When the men in red had left, their mongrels obediently following after, Six ran. Ran in the opposite direction until he was pressed up against the chain link fence at the edge of town, and vomited into the dirt. The smell of his own lunch and the sight of the settling dust only made his stomach lurch again.

_These were people_ , he thought, pressing a hand to his chest to steady himself. _Real people with families. Teenage boys and little girls._

He shoved himself away from the mess on the ground, collapsing just a few feet away. “ _Grace_ ,” he sobbed, seeing the severed head of a young woman with blonde hair set up on a spike. With no energy to move, Six curled in on himself and closed his eyes, shaking.

“I’m so sorry Grace,” he whispered, “I’m coming home, I promise.”

 

* * *

 

“What in the goddamn…”

“Look,” Six sighed, exasperated. “Can we skip this? I know, I was supposed to be dead. Got better. You must be a pretty bad shot.”

“I hit what I was aiming for,” the man in the checkered suit, Benny, said. “You must have had brains to spare. Or maybe you’re just thick skulled?”

For the first time that he could remember, not that he could remember very far back, Six wanted to hurt somebody. A very specific somebody. This man really didn’t care, did he? How could he? Everything about him was _just business._

_Nothing personal, kid._ Six’s eyes widened as he realized he was starting to remember something, but the realization pushed the memory back away just as quick as it had come.

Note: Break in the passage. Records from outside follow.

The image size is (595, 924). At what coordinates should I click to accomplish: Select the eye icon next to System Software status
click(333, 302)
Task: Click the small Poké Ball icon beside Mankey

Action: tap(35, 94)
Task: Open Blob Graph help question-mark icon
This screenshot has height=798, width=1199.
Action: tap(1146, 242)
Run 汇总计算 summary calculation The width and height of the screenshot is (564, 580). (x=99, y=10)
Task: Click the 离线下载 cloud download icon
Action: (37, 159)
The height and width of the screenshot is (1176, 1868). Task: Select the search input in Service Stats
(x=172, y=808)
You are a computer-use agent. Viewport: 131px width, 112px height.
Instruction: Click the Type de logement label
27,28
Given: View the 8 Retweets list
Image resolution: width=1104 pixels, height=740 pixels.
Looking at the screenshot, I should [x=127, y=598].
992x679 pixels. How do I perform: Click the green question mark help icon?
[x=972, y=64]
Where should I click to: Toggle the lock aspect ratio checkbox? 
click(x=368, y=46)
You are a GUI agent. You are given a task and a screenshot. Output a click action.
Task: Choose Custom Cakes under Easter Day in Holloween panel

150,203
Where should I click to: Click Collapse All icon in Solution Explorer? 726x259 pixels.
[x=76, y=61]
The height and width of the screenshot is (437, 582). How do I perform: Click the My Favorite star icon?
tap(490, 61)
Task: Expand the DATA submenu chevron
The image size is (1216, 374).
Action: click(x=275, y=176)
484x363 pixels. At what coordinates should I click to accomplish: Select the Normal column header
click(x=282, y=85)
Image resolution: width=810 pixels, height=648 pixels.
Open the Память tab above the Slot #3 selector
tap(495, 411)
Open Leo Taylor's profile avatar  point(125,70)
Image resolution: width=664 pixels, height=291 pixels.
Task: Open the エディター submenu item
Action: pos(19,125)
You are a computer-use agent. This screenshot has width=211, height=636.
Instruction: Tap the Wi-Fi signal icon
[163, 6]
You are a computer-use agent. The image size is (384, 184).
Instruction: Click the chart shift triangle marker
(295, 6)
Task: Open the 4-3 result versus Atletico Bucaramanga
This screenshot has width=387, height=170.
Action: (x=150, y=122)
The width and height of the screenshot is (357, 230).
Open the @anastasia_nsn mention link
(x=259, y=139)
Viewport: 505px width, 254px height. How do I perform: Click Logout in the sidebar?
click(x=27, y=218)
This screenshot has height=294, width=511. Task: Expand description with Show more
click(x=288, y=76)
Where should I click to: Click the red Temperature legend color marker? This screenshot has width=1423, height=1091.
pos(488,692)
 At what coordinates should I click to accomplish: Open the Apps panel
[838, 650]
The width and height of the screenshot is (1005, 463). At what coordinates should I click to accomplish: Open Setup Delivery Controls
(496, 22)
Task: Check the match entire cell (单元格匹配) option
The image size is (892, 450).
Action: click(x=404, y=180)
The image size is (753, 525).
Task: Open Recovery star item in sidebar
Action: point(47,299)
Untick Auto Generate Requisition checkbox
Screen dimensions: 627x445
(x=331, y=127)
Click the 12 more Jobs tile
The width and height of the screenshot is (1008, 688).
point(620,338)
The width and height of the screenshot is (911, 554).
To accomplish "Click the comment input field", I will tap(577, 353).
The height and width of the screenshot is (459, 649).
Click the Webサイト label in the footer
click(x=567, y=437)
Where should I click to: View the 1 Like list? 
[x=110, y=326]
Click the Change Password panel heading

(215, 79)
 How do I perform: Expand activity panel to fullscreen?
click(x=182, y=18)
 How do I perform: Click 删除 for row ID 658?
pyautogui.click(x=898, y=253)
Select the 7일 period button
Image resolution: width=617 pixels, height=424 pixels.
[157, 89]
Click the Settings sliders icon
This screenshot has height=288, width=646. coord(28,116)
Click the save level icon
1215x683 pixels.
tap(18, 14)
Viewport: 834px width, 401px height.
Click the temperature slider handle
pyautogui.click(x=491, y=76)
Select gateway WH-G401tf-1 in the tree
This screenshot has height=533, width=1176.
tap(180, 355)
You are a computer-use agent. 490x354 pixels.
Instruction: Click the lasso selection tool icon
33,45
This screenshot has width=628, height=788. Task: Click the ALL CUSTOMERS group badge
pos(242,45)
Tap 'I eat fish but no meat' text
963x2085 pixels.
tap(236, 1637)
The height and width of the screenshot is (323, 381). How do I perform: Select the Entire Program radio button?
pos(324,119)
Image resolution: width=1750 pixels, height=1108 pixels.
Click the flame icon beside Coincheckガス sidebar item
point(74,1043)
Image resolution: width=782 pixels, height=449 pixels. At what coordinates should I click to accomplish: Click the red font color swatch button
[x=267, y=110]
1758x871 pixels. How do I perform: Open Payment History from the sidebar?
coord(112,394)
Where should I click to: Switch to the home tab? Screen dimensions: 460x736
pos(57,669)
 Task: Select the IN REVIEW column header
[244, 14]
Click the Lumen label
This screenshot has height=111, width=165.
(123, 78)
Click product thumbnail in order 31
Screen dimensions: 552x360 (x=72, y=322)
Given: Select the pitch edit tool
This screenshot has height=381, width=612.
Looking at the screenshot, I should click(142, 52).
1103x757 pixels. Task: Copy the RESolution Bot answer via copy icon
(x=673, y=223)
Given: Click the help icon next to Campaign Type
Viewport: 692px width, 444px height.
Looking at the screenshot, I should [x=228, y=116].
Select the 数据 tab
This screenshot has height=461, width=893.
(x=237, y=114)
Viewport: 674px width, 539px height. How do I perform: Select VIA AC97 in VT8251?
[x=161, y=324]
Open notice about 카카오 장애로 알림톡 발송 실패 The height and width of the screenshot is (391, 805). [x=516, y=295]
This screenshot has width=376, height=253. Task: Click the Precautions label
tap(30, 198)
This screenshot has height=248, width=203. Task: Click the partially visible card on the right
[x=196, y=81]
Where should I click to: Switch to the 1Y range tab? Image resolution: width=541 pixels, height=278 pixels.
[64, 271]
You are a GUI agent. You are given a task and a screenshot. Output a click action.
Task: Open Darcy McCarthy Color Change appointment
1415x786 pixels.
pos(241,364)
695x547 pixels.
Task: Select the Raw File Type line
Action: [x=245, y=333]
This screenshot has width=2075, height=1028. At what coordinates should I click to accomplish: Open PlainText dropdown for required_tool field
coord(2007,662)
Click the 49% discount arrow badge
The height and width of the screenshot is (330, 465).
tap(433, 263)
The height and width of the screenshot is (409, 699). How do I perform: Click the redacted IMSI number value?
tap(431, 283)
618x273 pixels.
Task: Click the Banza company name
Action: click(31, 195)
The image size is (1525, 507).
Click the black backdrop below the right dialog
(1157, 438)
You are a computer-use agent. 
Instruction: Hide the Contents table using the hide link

“What?” Benny asked, giving him a strange look. “Hello?” He waved a hand in front of Six’s face. “Maybe those bullets did scramble your egg…”

“ _Be. Quiet._ ” Six said, closing his eyes. “I was starting to remember… something. I don’t know. You took my memory from me. I don’t even know who I am anymore.”

There was a pained look in the man’s expression. Maybe he did care after all, or maybe he just never expected to have to face his victims – Six didn’t know. But he tossed a key to Six, saying, “I’ll comp you the Presidential - best suite in the house. After what you been through, you deserve a taste of the VIP lifestyle. Give me a moment or two to catch my breath and knock back a few cocktails, and I'll swing by for a meet and greet. I'll clue you in, guaranteed - every question answered.”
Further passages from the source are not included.